(33b) Solar Hydrogen Production Via Thermochemical Metal Oxide – Metal Sulfate Water Splitting Cycle
AIChE Spring Meeting and Global Congress on Process Safety
Monday, April 27, 2015 - 2:00pm to 2:30pm
Concentrated solar power is a sustainable source of high temperature process heat, enabling the solar-driven operation of many useful endothermic processes. Of particular interest is the storage of solar energy in chemical bonds via the splitting of water to produce hydrogen. The energy density of hydrogen (143 MJ/kg) is relatively higher than that of the fossil fuels such as oil (46.4 MJ/kg), gas (53.6 MJ/kg) and coal (32.5 MJ/kg), which makes it attractive and potential energy carrier. To harvest the solar radiation and to convert it effectively into hydrogen via thermochemical cycles provides a promising path for a future sustainable energy economy. Among the several thermochemical cycles investigated previously, the sulfur-iodine cycle (SI Cycle) and its variation the hybrid sulfur cycle are more appealing as the required operating temperatures are lower as compared to other thermochemical cycles. However, requirement of a noble metal catalyst for the endothermic dissociation of SO3, sulfation poisoning of the catalyst, and the limited availability and high cost associated with the catalytic material are few of the shortcomings of these thermochemical cycles.
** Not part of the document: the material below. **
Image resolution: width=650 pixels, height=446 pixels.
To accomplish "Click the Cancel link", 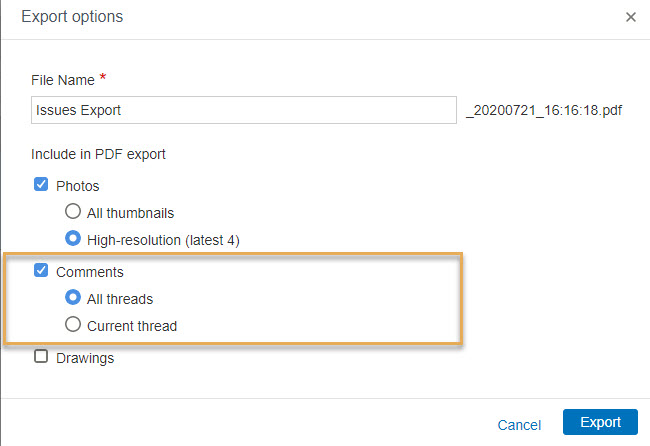I will pyautogui.click(x=519, y=424).
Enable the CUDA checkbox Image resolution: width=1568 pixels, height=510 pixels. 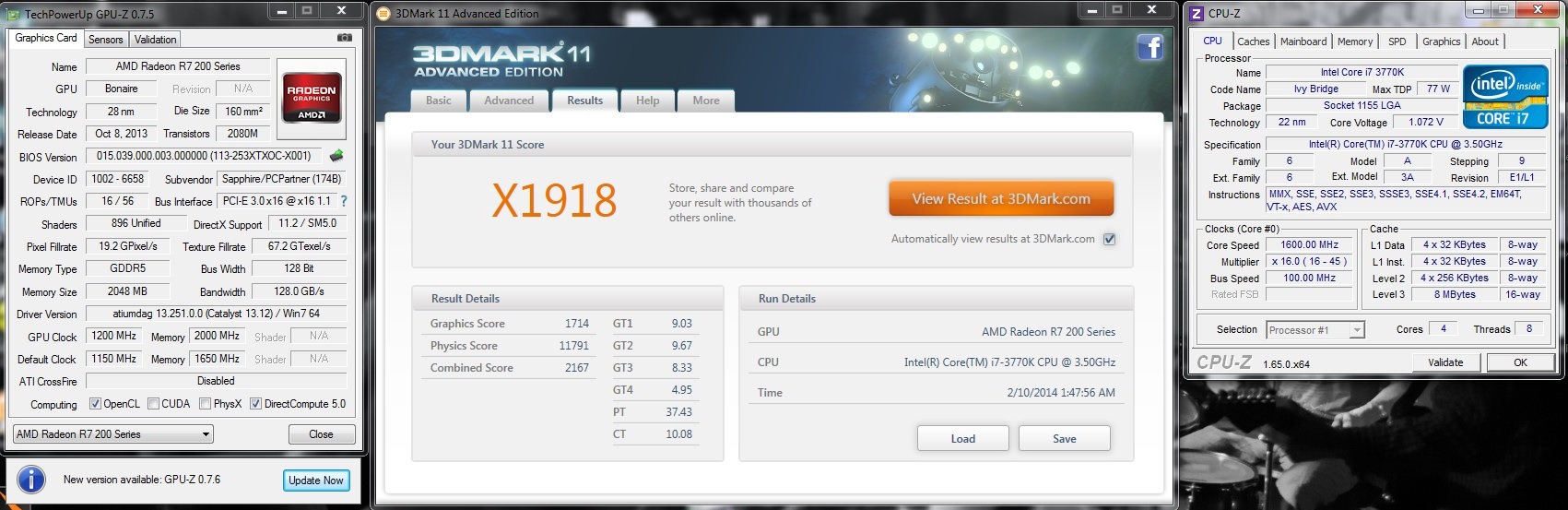(153, 404)
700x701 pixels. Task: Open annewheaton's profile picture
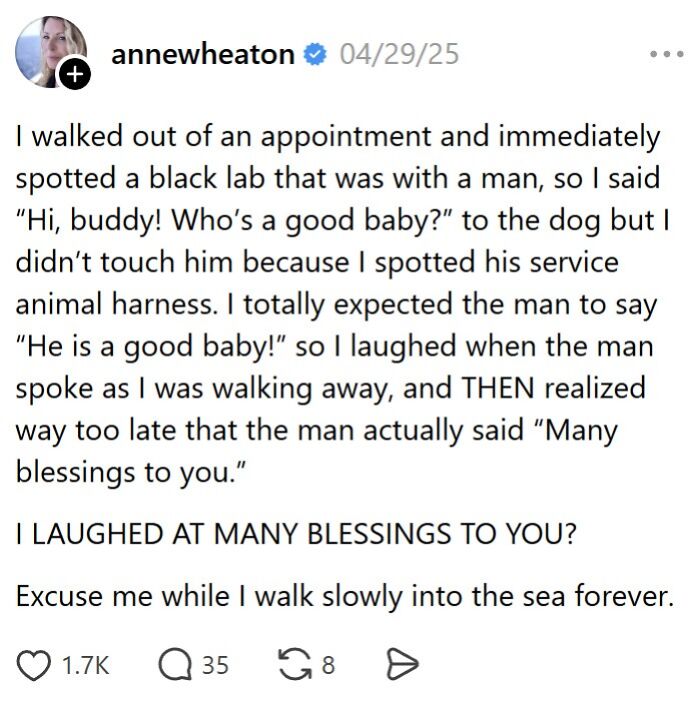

In this study, a two-step metal oxide – metal sulfate (MO-MS) cycle was thermodynamically investigated towards thermochemical storage of concentrated solar radiation via water splitting reaction. It is a two-step process in which the first solar step belongs to the endothermic thermal reduction of MSO4 into MO, SO2, and O2. The second exothermic step corresponds to the non-solar oxidation of MO by SO2 and H2O producing metal sulfate (MSO4) and H2. The MO and SO2 produced in step 2 are recycled back to step 1 and hence can be used in multiple cycles. In this investigation, computational thermodynamic analysis of various MO-MS water splitting cycles was performed. Thermodynamic equilibrium compositions during step 1 (solar thermal reduction of MSO4 under inert atmosphere) and step 2 (oxidation of MO via water splitting reaction producing hydrogen) were determined. The variation of the reaction enthalpy, entropy and Gibbs free energy for the thermal reduction and water splitting steps with respect to the operating temperatures were studied. Furthermore, solar absorption efficiency of the solar reactor, net energy required to operate the MO-MS water splitting cycle, solar energy input to the solar reactor, rediation heat losses from the solar reactor, rate of heat rejected to the surrounding from the water splitting reactor, and maximum theoretical solar energy conversion efficiency of the MO-MS cycle was determined by performing the solar reactor analysis following the second law thermodynamic procedure over different solar reactor temperatures, inert gas flowrates, and with/without considering the heat recuperation. Findings of this investigation will be presented in detail.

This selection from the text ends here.